Sound effects generators are software programs that lets you create old school electronic sounds and effects – plop, thud, splat and boom – to use in games, videos and other projects. While free to use sound clips are abundant on the web, if you want your project to be unique you would create your own sounds. And if you are particularly weak with keyboards (the instrument), take a look at these synthetic sound effects generators.
sfxr is a pioneering little program created with the purpose of providing a simple means to get basic sound effects into a game for those people who work hard to get their entries done within a deadline and doesn’t have time to spend looking for suitable ways of doing this.

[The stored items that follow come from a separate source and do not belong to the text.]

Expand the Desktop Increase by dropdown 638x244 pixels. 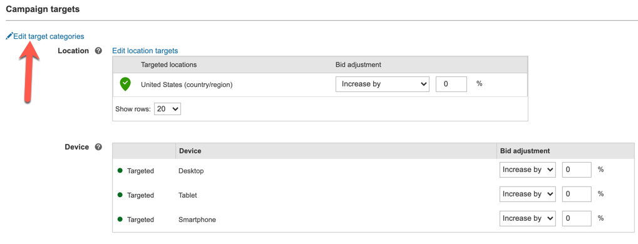(x=528, y=170)
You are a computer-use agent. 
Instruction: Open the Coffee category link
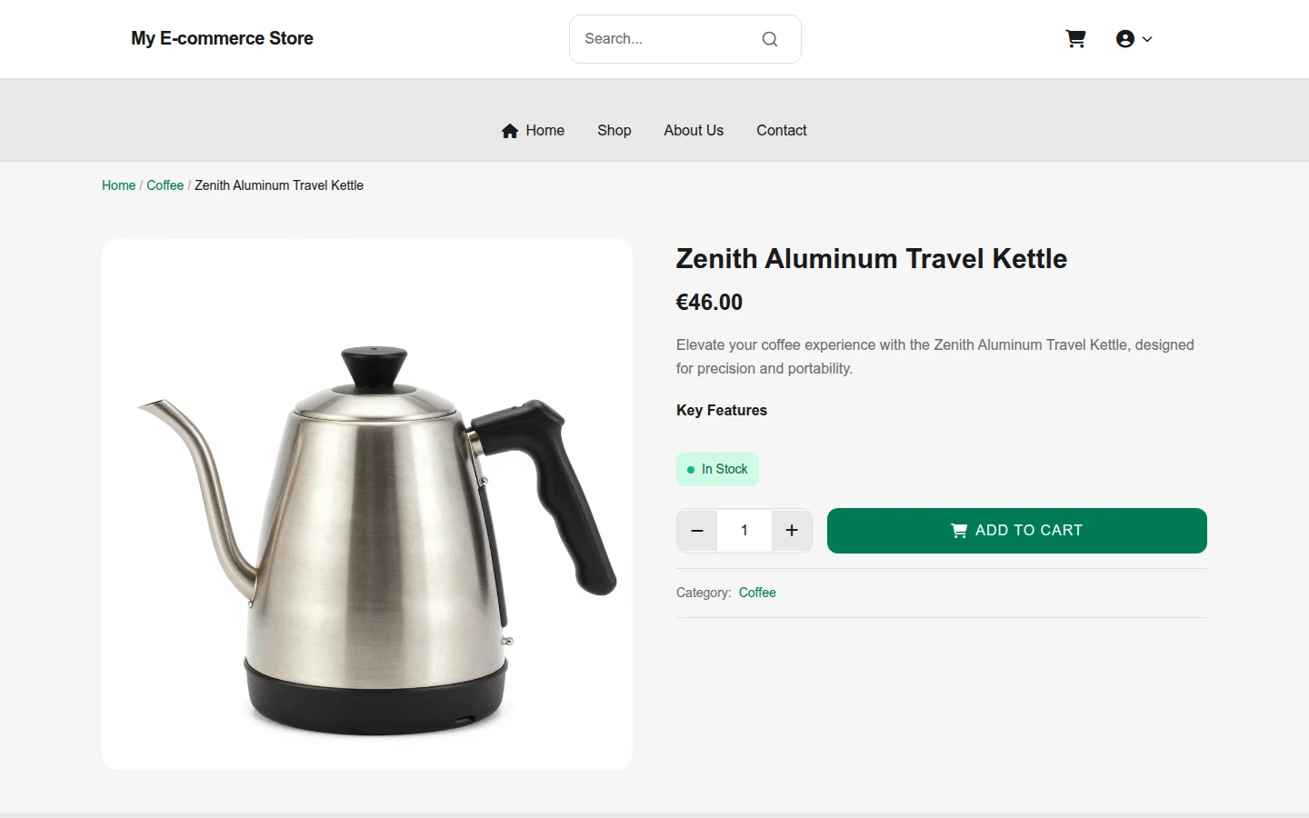(757, 593)
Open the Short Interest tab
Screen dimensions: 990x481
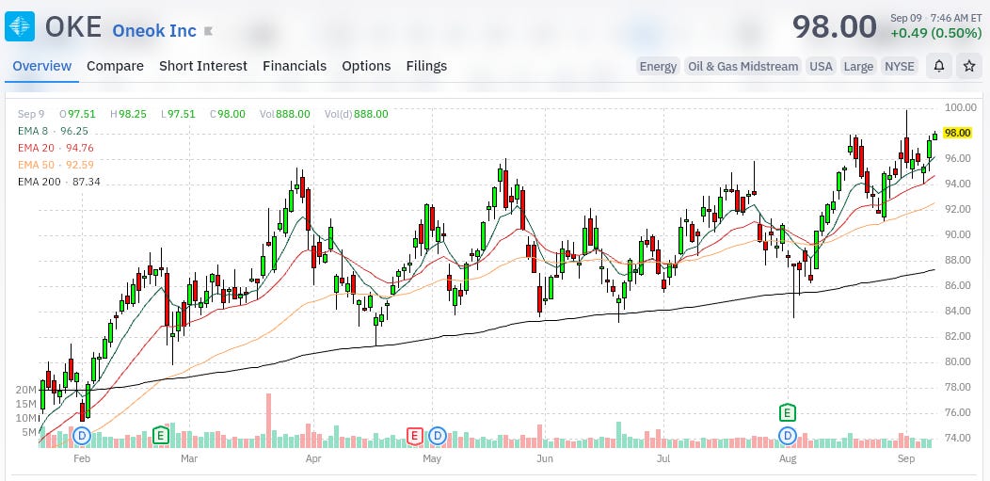(203, 66)
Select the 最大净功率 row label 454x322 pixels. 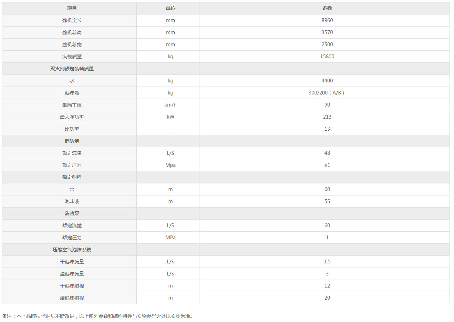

By hitting just a few buttons in this application you can get some largely randomized effects. Basic usage involves hitting the randomize button or any of the other buttons on the left if you need a specific standard sound like explosion, jump, shoot etc. Listen to the generated sound and if you decide you like it, then export it to a .WAV file and you are done. And if you want to get your hands dirty, there are dozens of parameters that you can tweak manually to fine tune the sound. Sometimes even a small change produces unexpected results. Just keep trying and trying and trying.
Bfxr is a remake of sfxr with many more exciting features. It can be run inside the browser or as standalone tool downloaded to your computer. Bfxr contains all the button you will find in sfxr and some new things as well:
- 5 new waveforms : triangle, breaker, tan, whistle, and pink noise.

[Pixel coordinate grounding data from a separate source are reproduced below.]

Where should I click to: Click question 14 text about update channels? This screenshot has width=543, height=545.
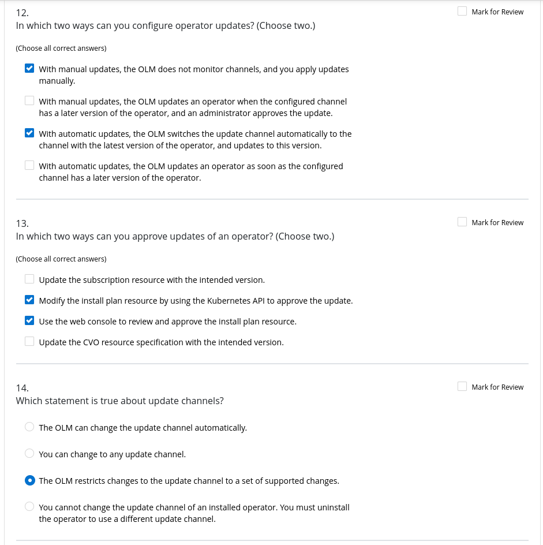pos(120,401)
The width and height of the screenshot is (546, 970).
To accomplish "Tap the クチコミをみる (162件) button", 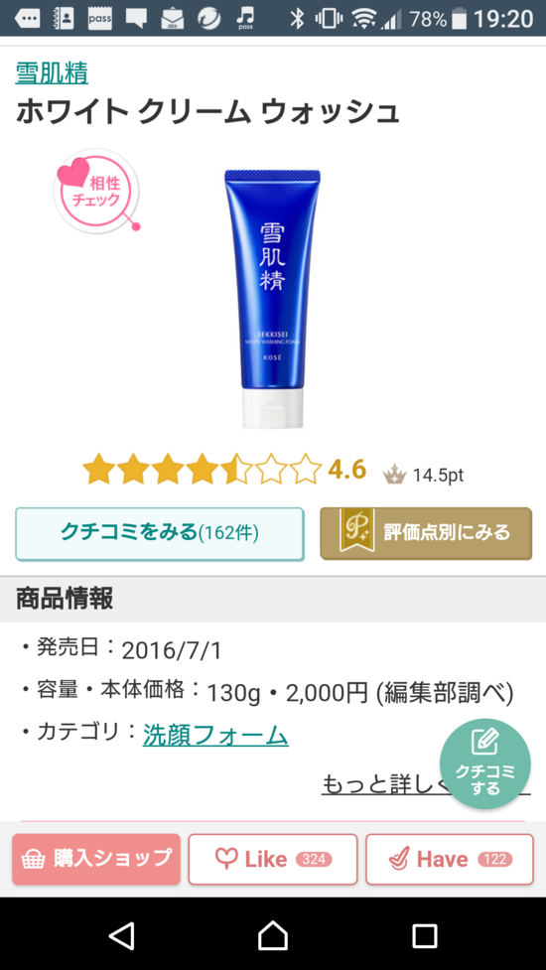I will pos(160,534).
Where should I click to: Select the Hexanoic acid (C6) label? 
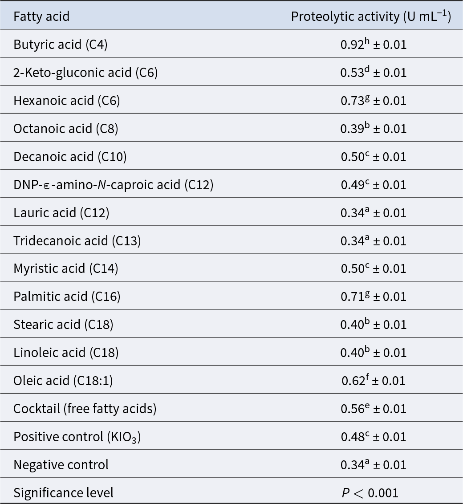[x=66, y=101]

- 3 new filters : compression, harmonics, and bitcrusher.
- Ability to lock parameters during mutation/randomization.
- Expanded pitch-jumping abilities – good for arpeggiation effects.
- Waveform visualisation
- Mixer where you can mix two or more sound to produce new sound effects.

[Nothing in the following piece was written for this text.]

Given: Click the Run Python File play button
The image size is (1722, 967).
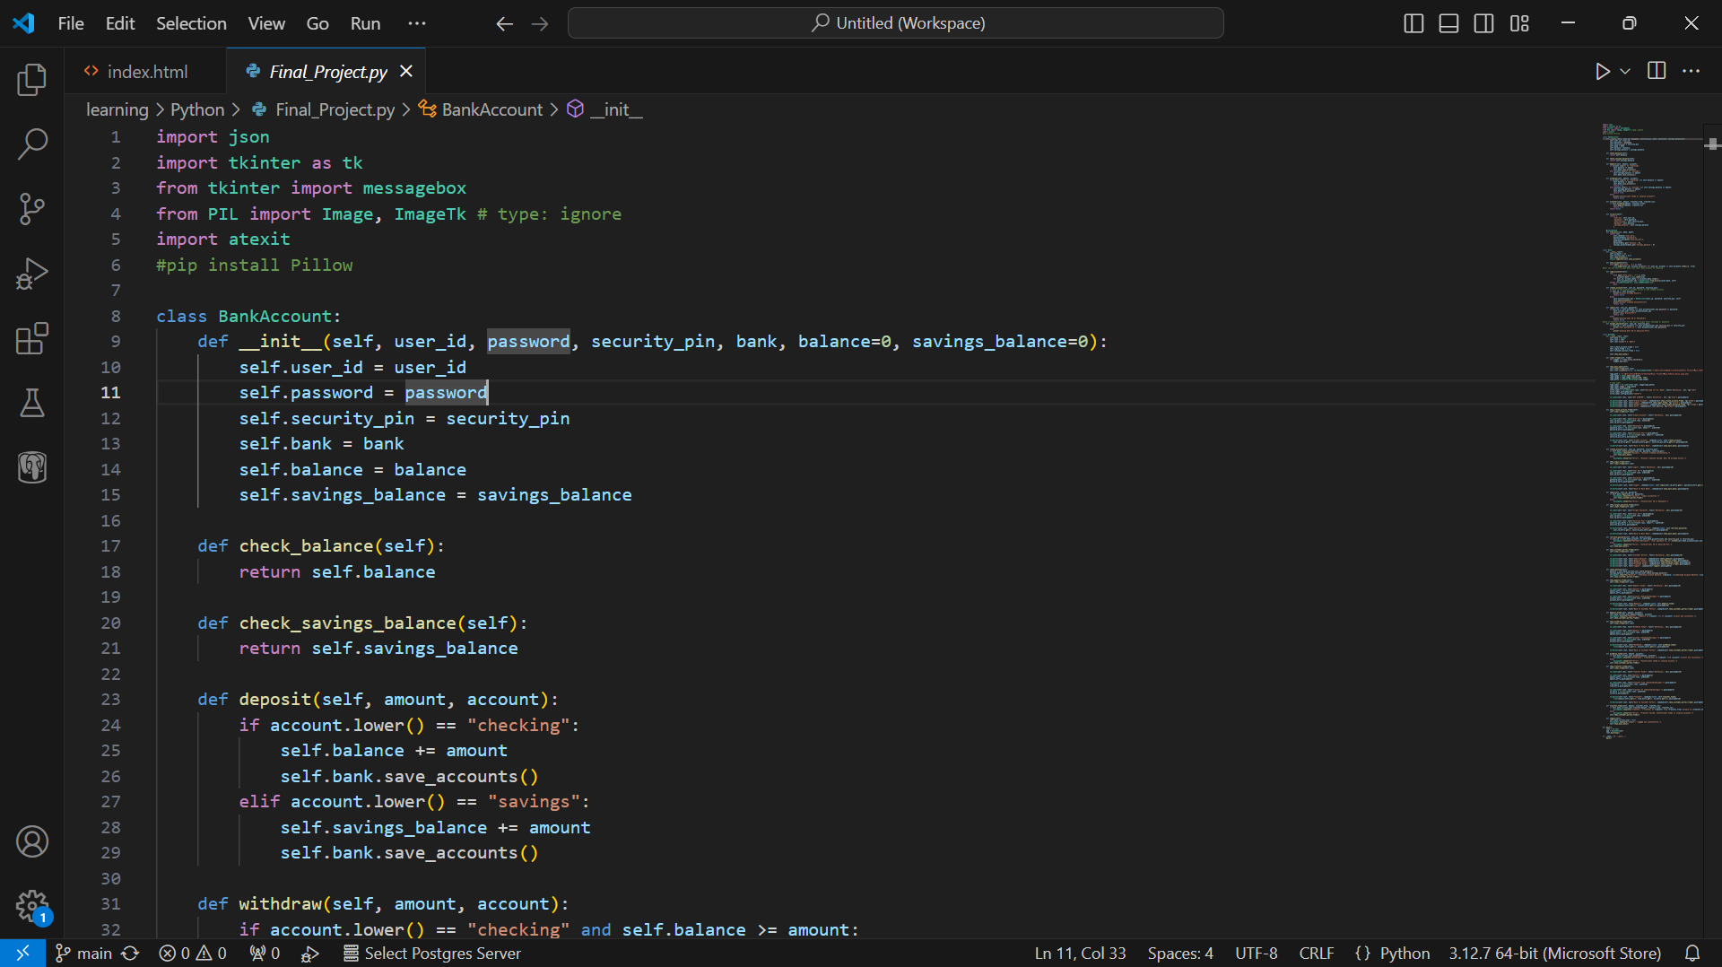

- Keeps a history of sounds and mixes generated in persistent lists.
- Can reverse synths
This is another gem of an app. Using only some basic parameters such as frequency, waveform, frequency modulation, volume modulation and envelope, LabChirp can produce an infinite number of varying sound effects. You can even graphically draw the envelope of the waveform which is real handy when you want to produce effects of varying tones and magnitudes like a crescendo. LabChirp also supports up to 8 audio channels.
There is also a randomizer for automatic sound generation. There are different presets to generate sound effects for in-game events like footsteps, jump, ouch, explosions and so on. Each click on the Randomize button produces a new sound.
Once you have produced a satisfactory sound use the File > Save As menu to export the sound as a WAV file. You won’t find the .WAV extension for selection in the Save as dialog box, but don’t worry, LabChirp actually saves the file as WAV even though it says LabChirp’s own LCH format.